Work to be completed —
The answer should contain only the lines running from the line with "Podcasts (1329, 2086)" to the end of the material, reproduced verbatim.

Task inputs —
□ □ □ □ □

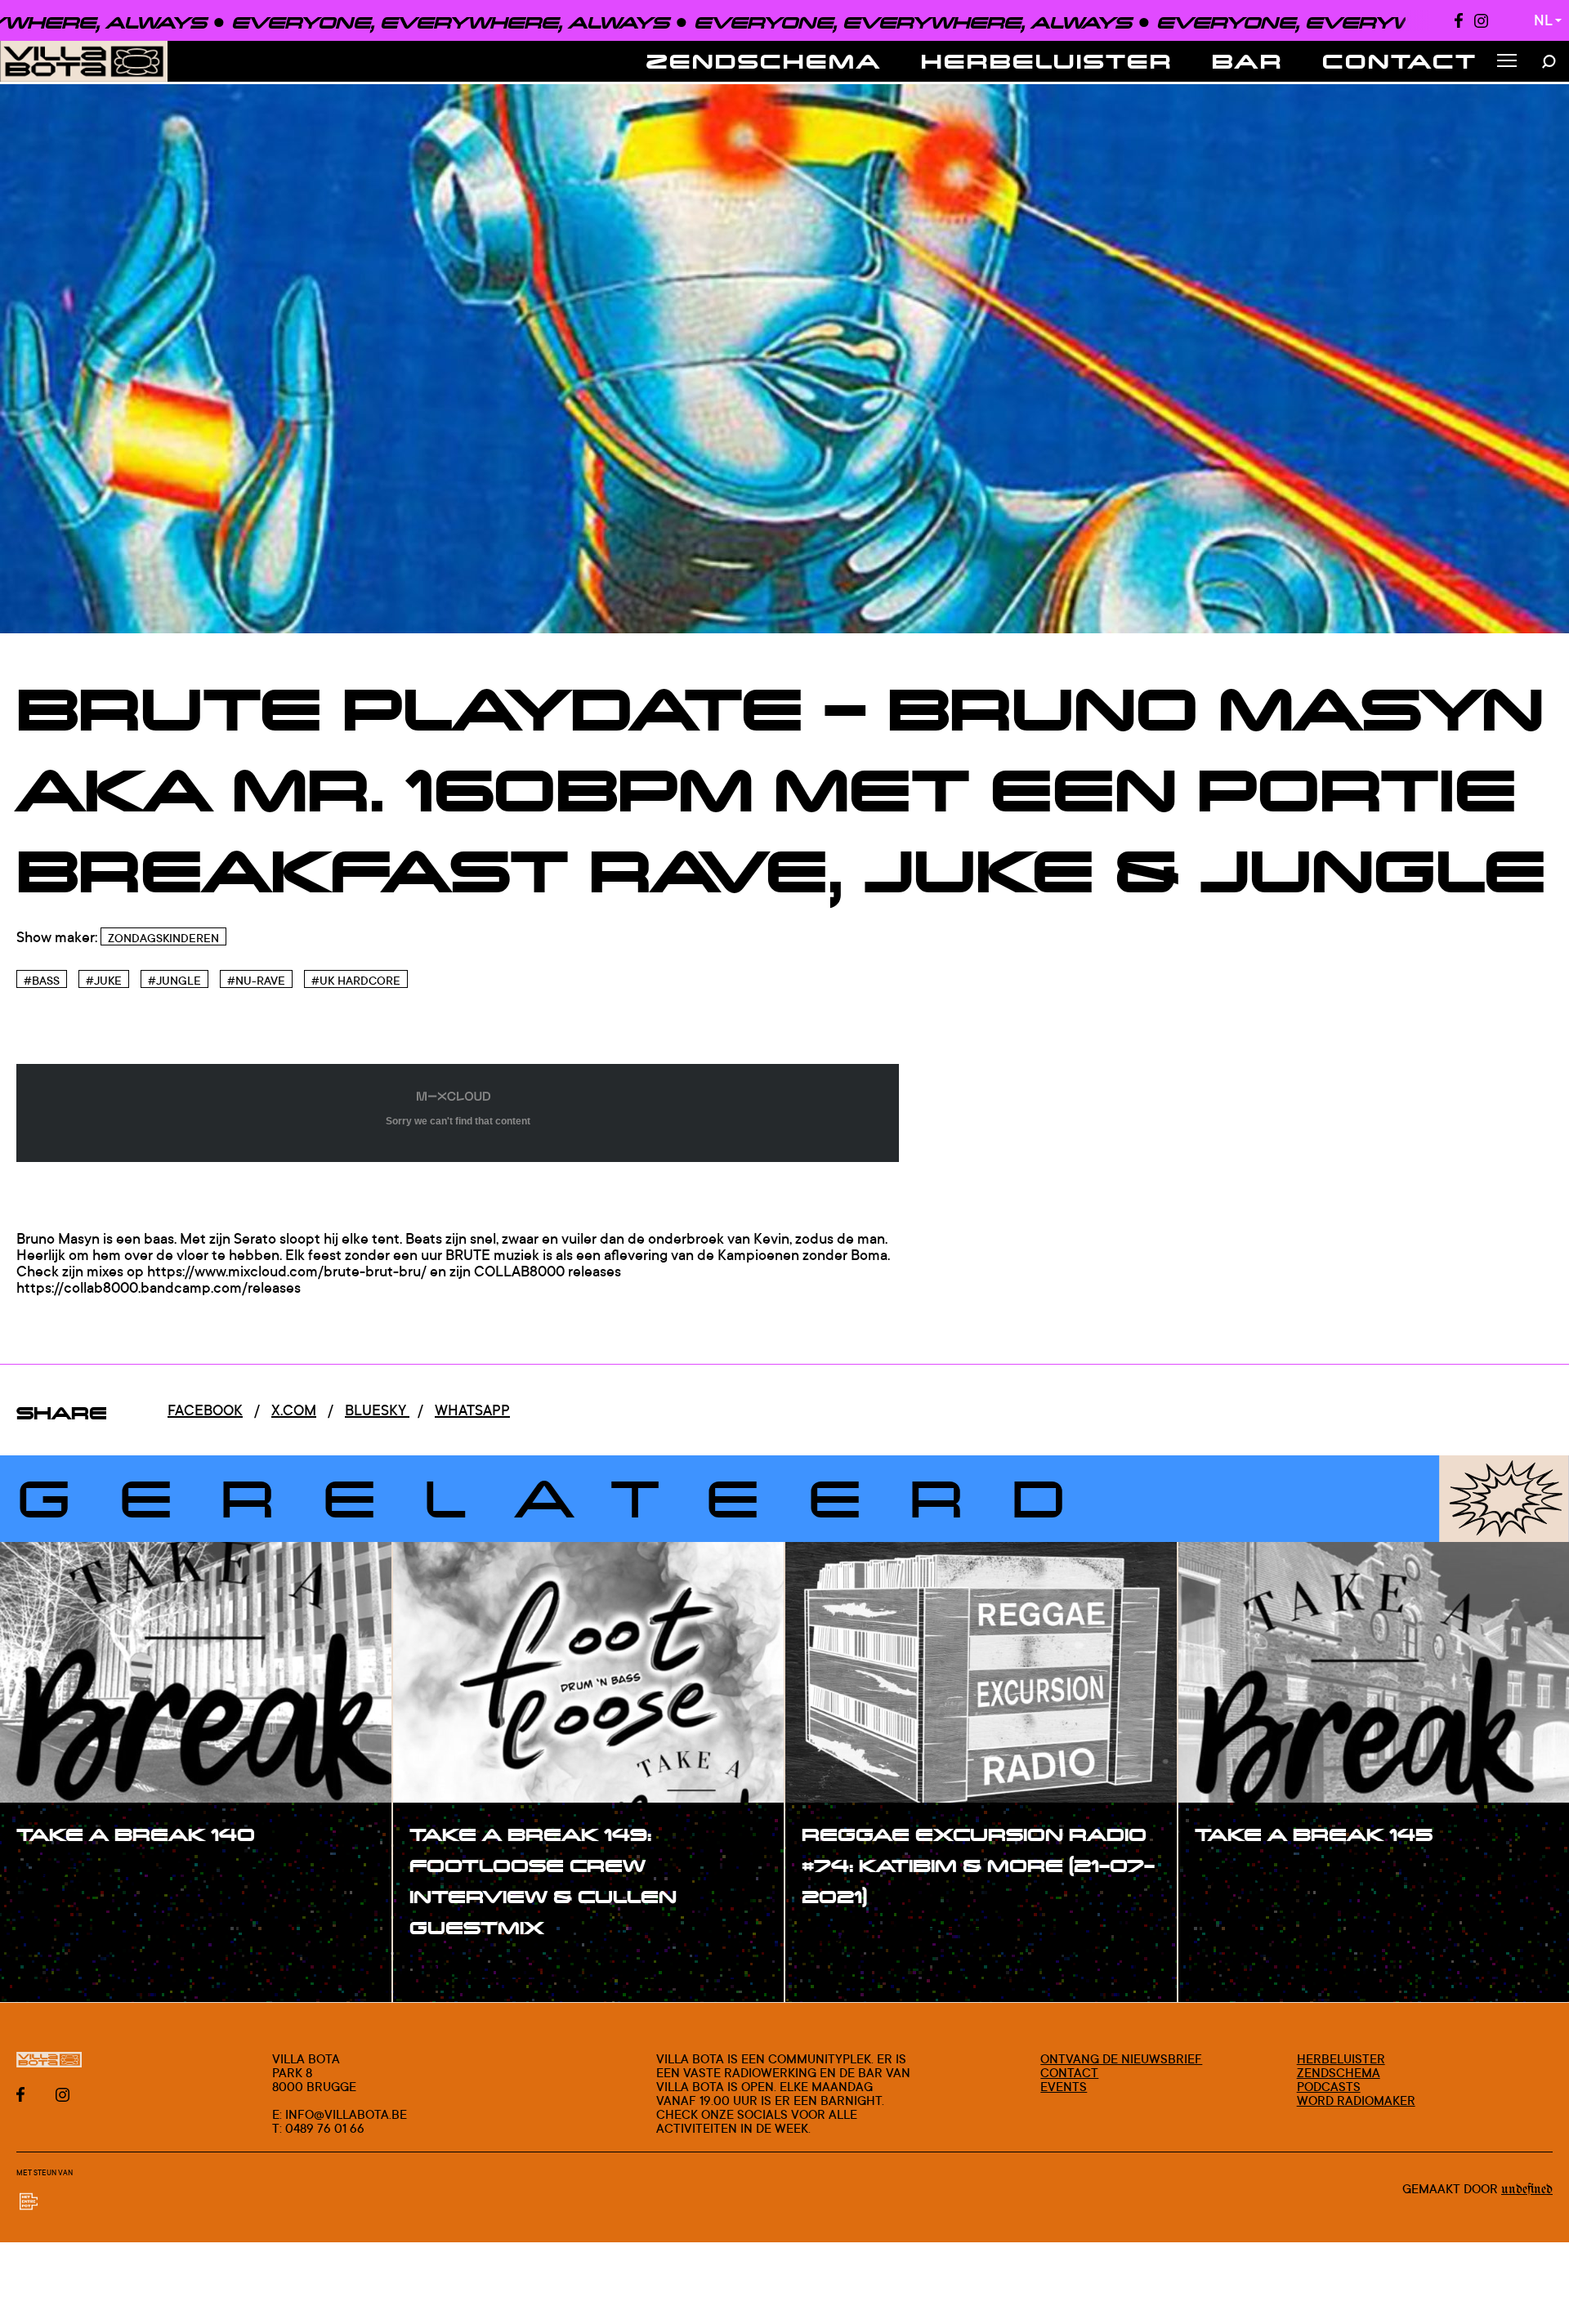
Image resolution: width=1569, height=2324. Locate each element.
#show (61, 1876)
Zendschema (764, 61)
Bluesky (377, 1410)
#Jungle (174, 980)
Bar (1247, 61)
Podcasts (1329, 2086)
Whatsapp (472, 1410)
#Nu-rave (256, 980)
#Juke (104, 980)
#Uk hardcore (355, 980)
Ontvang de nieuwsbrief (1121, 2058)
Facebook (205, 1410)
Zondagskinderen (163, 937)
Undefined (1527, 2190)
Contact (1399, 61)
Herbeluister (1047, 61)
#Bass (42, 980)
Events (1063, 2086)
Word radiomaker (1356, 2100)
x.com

□ □ □ □ □

Completed task —
Podcasts (1329, 2086)
Whatsapp (472, 1410)
#Nu-rave (256, 980)
#Juke (104, 980)
#Uk hardcore (355, 980)
Ontvang de nieuwsbrief (1121, 2058)
Facebook (205, 1410)
Zondagskinderen (163, 937)
Undefined (1527, 2190)
Contact (1399, 61)
Herbeluister (1047, 61)
#Bass (42, 980)
Events (1063, 2086)
Word radiomaker (1356, 2100)
x.com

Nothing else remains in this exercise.